Action item —
When the line containing "Open the Google search engine dropdown" is found in the data below, copy it and each line after it through the line containing "Task: Click the question mark help button", exactly and with no others.

[Pixel coordinate grounding data]

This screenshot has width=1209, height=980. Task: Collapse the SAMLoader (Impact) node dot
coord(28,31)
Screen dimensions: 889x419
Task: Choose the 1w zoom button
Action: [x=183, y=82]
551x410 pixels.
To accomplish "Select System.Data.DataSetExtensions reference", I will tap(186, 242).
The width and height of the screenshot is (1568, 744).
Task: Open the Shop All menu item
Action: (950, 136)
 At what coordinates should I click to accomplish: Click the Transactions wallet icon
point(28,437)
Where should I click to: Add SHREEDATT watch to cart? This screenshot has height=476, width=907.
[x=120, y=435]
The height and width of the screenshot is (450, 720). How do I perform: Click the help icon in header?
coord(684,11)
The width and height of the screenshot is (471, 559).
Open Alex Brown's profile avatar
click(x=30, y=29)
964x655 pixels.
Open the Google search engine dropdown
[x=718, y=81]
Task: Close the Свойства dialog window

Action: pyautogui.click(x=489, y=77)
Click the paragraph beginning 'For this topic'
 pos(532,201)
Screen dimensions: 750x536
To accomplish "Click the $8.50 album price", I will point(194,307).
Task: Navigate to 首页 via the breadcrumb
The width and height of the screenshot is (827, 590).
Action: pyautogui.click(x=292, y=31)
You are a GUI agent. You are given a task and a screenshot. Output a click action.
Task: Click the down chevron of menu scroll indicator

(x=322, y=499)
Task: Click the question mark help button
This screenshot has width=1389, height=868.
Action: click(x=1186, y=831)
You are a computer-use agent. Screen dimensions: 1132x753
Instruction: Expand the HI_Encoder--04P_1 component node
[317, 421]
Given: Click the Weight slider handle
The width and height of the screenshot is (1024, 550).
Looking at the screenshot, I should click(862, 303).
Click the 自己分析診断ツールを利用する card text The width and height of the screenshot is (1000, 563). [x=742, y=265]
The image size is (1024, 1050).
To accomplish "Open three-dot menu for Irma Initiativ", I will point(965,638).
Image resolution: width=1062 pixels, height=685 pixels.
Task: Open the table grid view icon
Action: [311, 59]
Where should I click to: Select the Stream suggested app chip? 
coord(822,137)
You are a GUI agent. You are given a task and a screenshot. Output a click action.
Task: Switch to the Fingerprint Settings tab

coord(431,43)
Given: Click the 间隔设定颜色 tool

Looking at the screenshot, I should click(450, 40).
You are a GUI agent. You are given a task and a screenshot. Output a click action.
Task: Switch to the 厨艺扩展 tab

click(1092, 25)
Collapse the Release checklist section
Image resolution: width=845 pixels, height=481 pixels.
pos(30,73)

Task solution —
Open the Google search engine dropdown
[x=718, y=81]
Task: Close the Свойства dialog window

Action: pyautogui.click(x=489, y=77)
Click the paragraph beginning 'For this topic'
 pos(532,201)
Screen dimensions: 750x536
To accomplish "Click the $8.50 album price", I will point(194,307).
Task: Navigate to 首页 via the breadcrumb
The width and height of the screenshot is (827, 590).
Action: pyautogui.click(x=292, y=31)
You are a GUI agent. You are given a task and a screenshot. Output a click action.
Task: Click the down chevron of menu scroll indicator

(x=322, y=499)
Task: Click the question mark help button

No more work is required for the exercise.